El artículo 10 de la ley 1258 de 2008 estipulo las acciones que pueden emitir las Sociedades por Acciones Simplificadas (SAS), así, por ejemplo: i) Acciones privilegiadas; ii) Acciones con dividendo preferencial y sin derecho a voto; iii) Acciones con dividendo fijo anual y; iv) Acciones de pago. Sobre estas últimas, el parágrafo de la norma en cita advirtió que, para el pago de obligaciones de carácter laboral a través de las “acciones de pago”, se deben observar los parámetros previstos en el Código Sustantivo del Trabajo para el pago en especie.

En este sentido, como señaló Reyes Echandía en su libro Sociedad por acciones simplificadas, editorial Legis, cuarta edición “ciertamente, la idea de que la sociedad emita acciones a favor de sus propios ejecutivos y empleados constituye una significativa innovación, que permite acercar los intereses, especialmente lo de los administradores sociales con aquellos accionistas”.

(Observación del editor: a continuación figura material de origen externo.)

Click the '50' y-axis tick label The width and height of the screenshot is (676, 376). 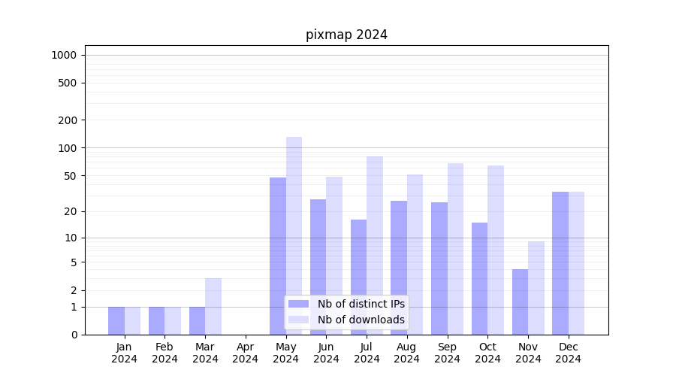click(x=69, y=176)
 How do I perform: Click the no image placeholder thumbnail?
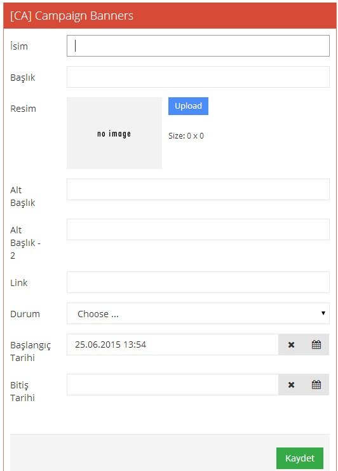(114, 133)
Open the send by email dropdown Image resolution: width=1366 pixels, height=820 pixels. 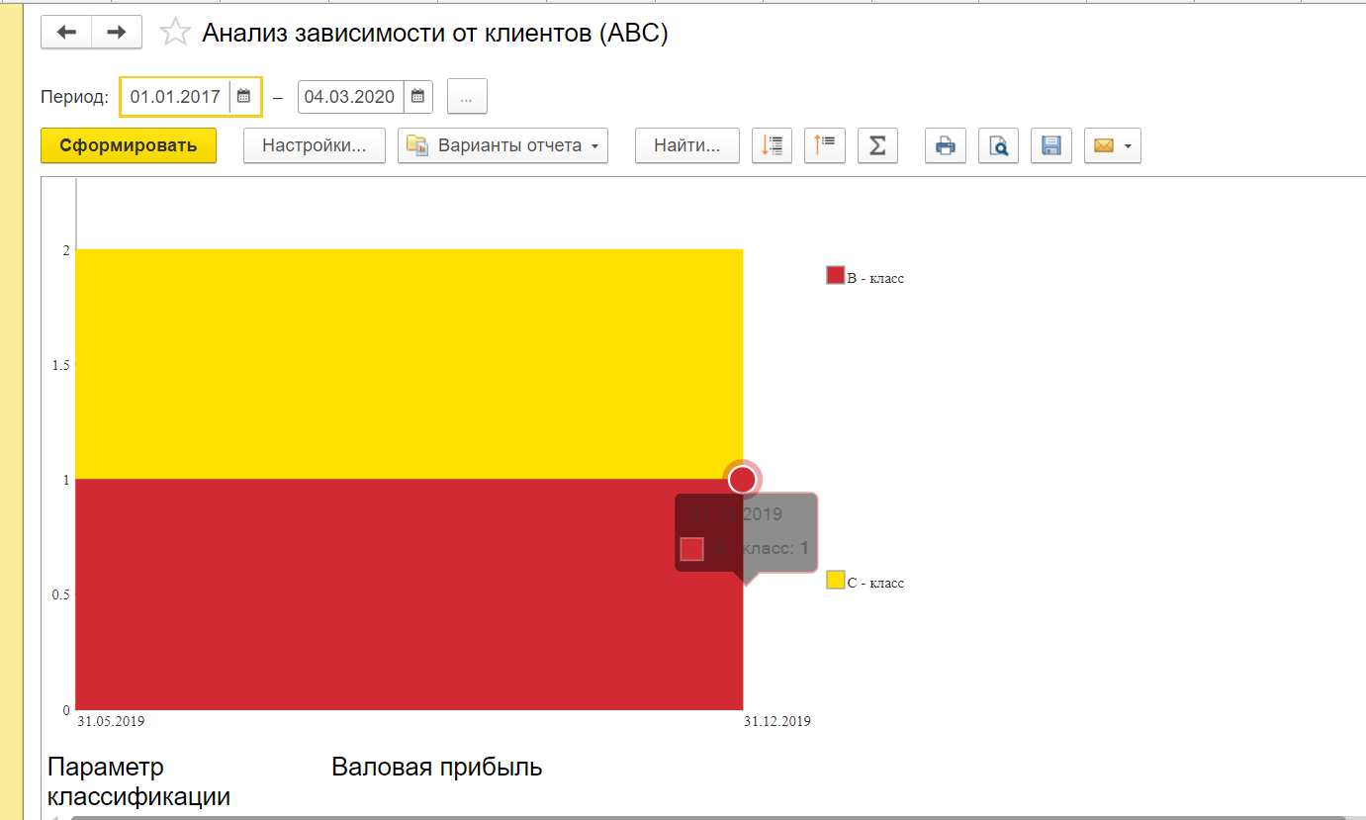1112,145
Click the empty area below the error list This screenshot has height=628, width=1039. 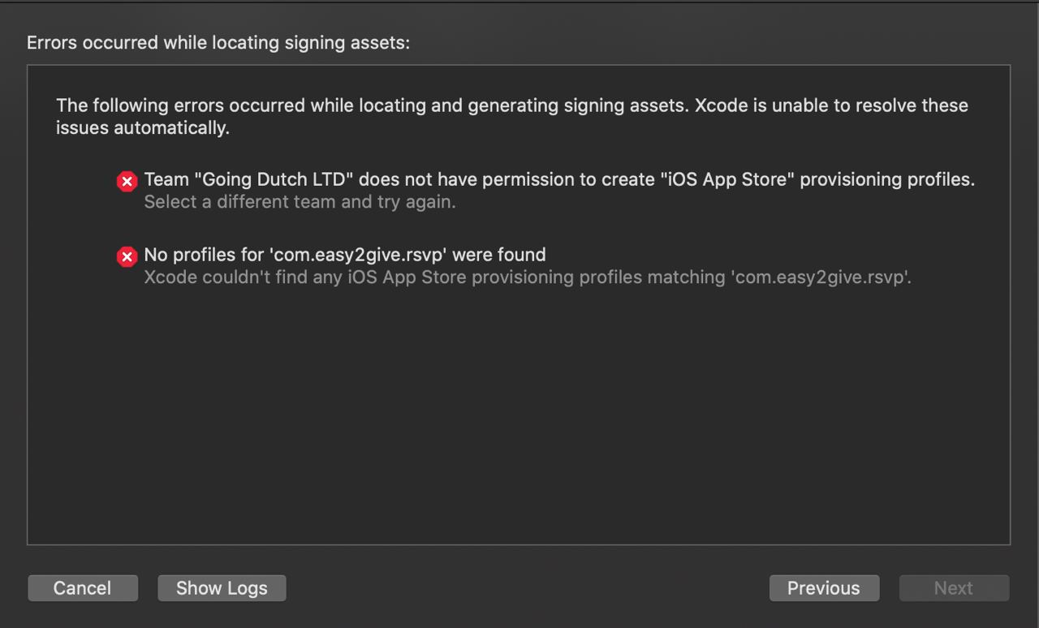(519, 422)
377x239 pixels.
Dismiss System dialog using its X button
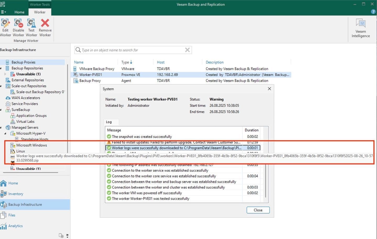[x=269, y=89]
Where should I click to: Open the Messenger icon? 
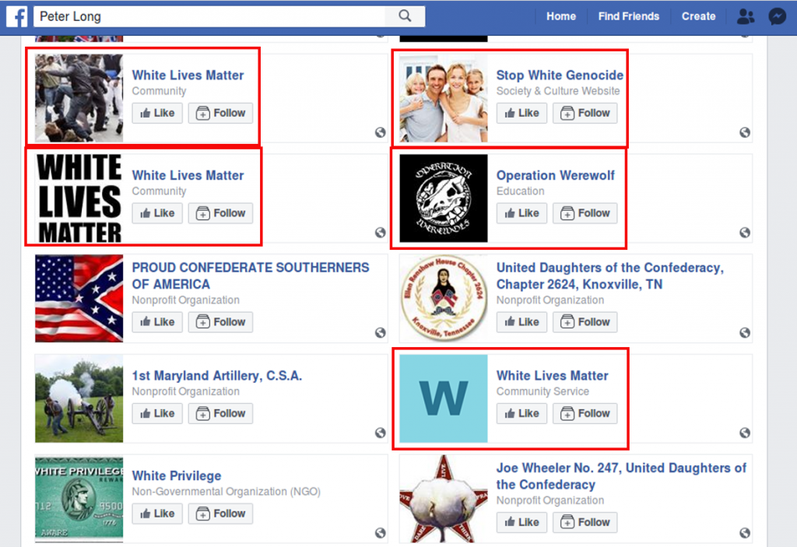[x=778, y=16]
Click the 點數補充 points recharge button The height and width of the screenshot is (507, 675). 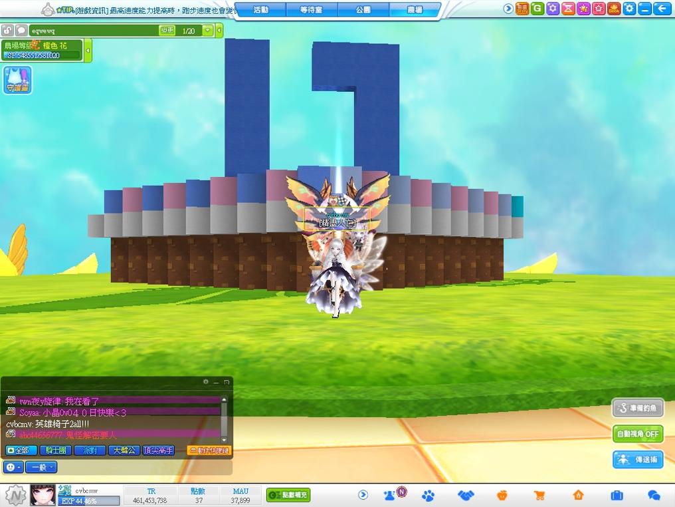pos(288,495)
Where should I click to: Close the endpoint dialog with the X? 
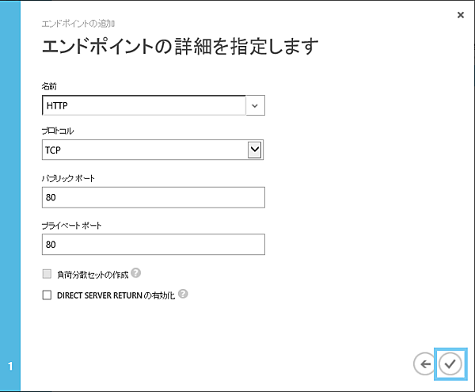(461, 15)
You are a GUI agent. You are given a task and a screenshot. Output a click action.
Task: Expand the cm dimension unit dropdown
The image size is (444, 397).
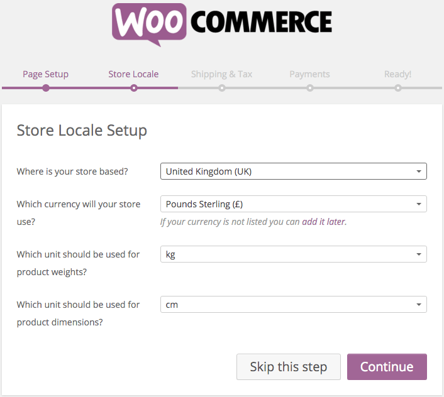tap(293, 304)
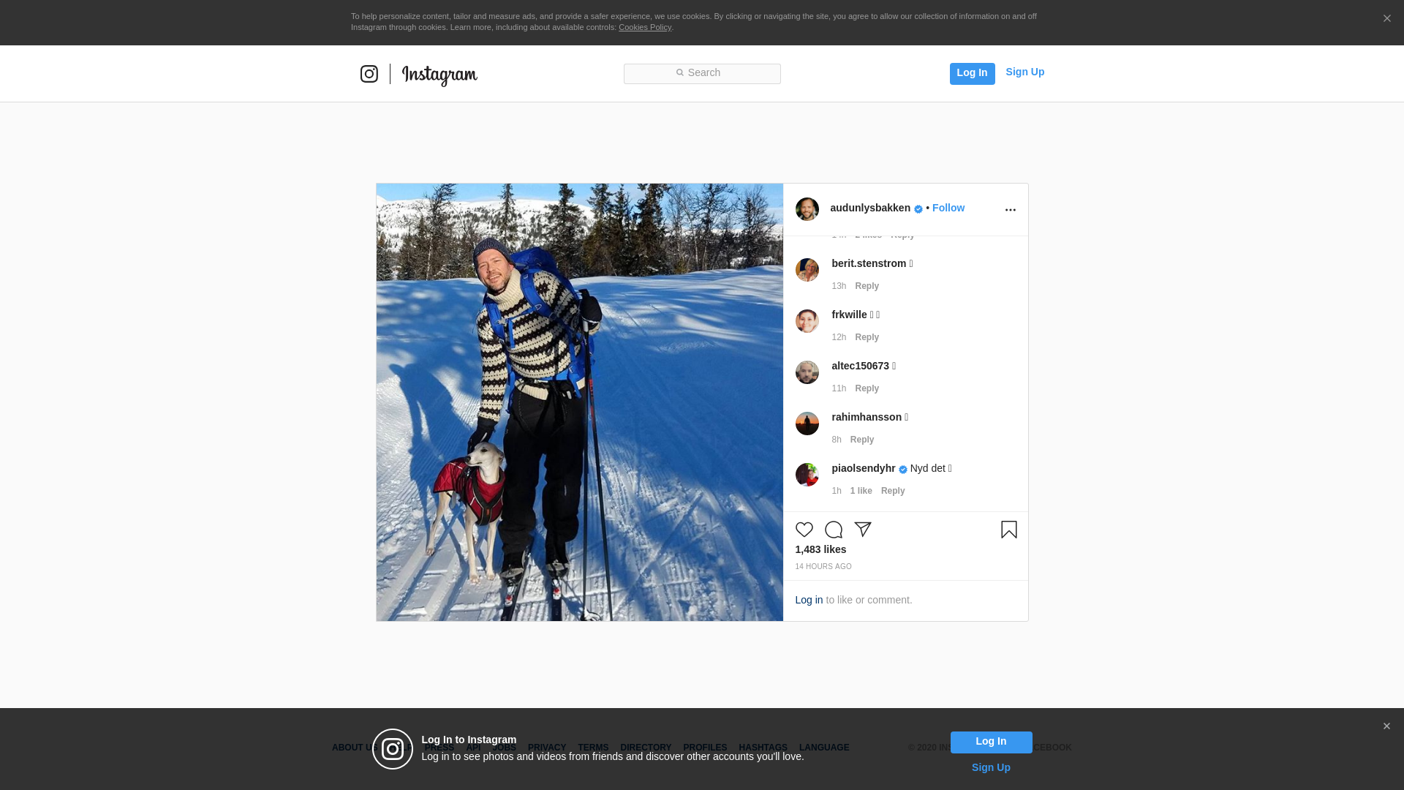Open the HASHTAGS footer link
1404x790 pixels.
point(763,748)
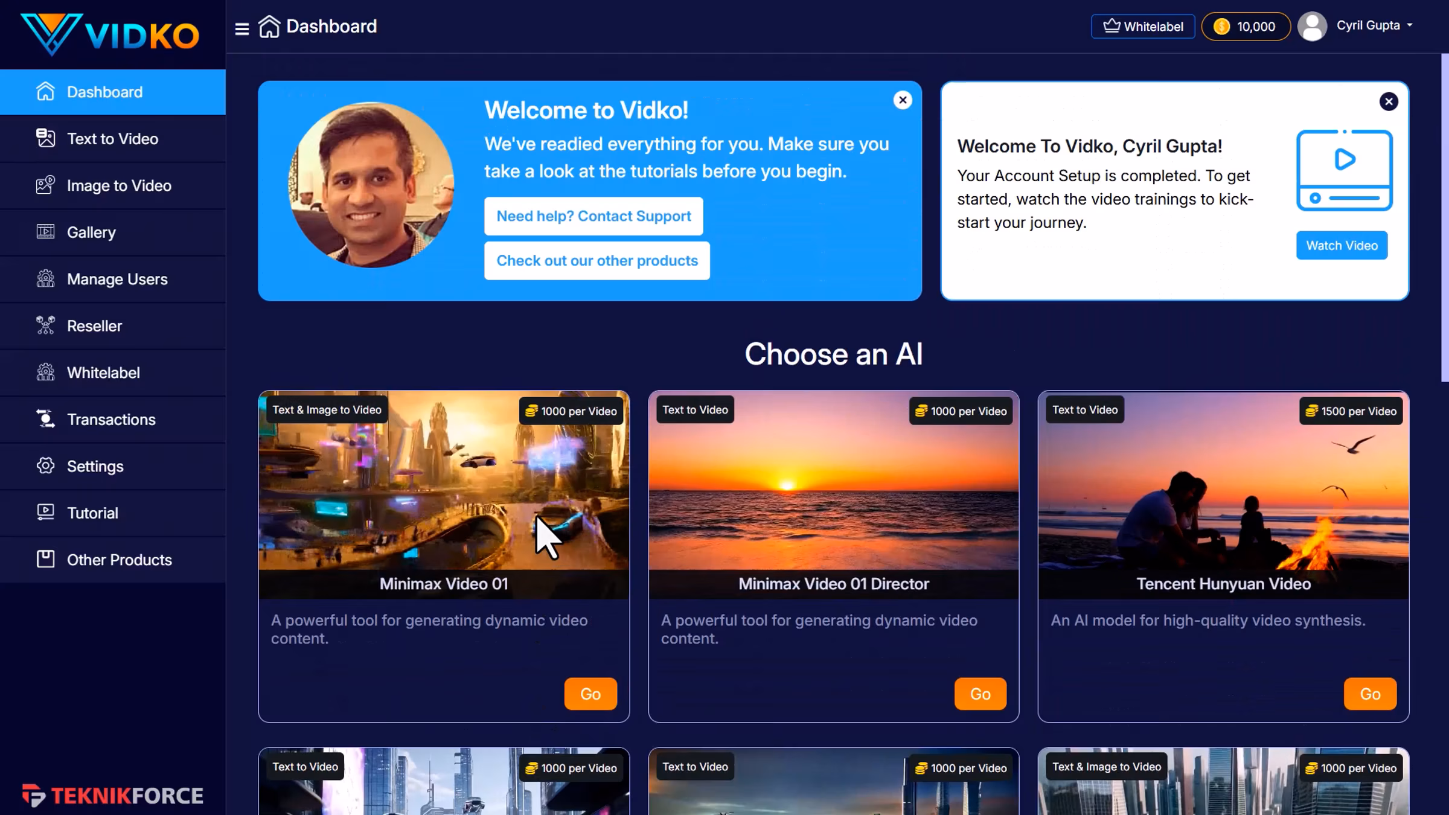Image resolution: width=1449 pixels, height=815 pixels.
Task: Click the Need help? Contact Support button
Action: 593,216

Desde aquella perspectiva, cuando se entreguen “acciones de pago” a los trabajadores, de acuerdo con lo establecido en el artículo 129 de Código Sustantivo de Trabajo, se procederá así, para aquellos que devenguen más del SMMLV, el valor de las acciones no puede ser superior al 50% del salario y para aquellos que devenguen el SMMLV las “acciones de pago” no pueden superar el 30% de su remuneración. Adicionalmente, el valor que se le asigne a las “acciones de pago” hace parte de la base para las cotizaciones al sistema de seguridad social, así como las contraprestaciones sociales.

Precisamente, la Superintendencia de Sociedades, expresó en su momento que, cuando la sociedad tiene a cargo obligaciones laborales con empleados o administradores, el pago se satisface a partir de la decisión del máximo órgano social, al entregar como contraprestación laboral las “acciones de pago”, por ello, este escenario presupone lo siguiente: i) Que se hayan creado estatutariamente; ii) Que se encuentren en reserva y; iii) Que la decisión de realizar el pago con aquel tipo de acciones se adopte con el voto favorable de 70% de las acciones presentes en sesión del máximo órgano social (Oficio 220-113532, septiembre 8 de 2009, como se citó en Oficio 220-016068, febrero de 2020, SuperSociedades).

Adicionalmente, la Superintendencia de Sociedades, preciso en su momento que, en los escenarios de capitalización de utilidades o de acreencias, no se requiere reglamente de emisión y colocación de acciones, dado que, aquellas capitalizaciones surgen por un acuerdo previo entre la compañía y el futuro receptor de acciones, las cuales son emitidas no a través de un reglamento de emisión y colocación de acciones, si no por el contrario, por una decisión previa del máximo órgano social, tomada con base en los estatutos sociales y la ley (Oficio 220-16747, agosto 31 de 1994, como se citó en Oficio 220-016068, febrero de 2020, SuperSociedades).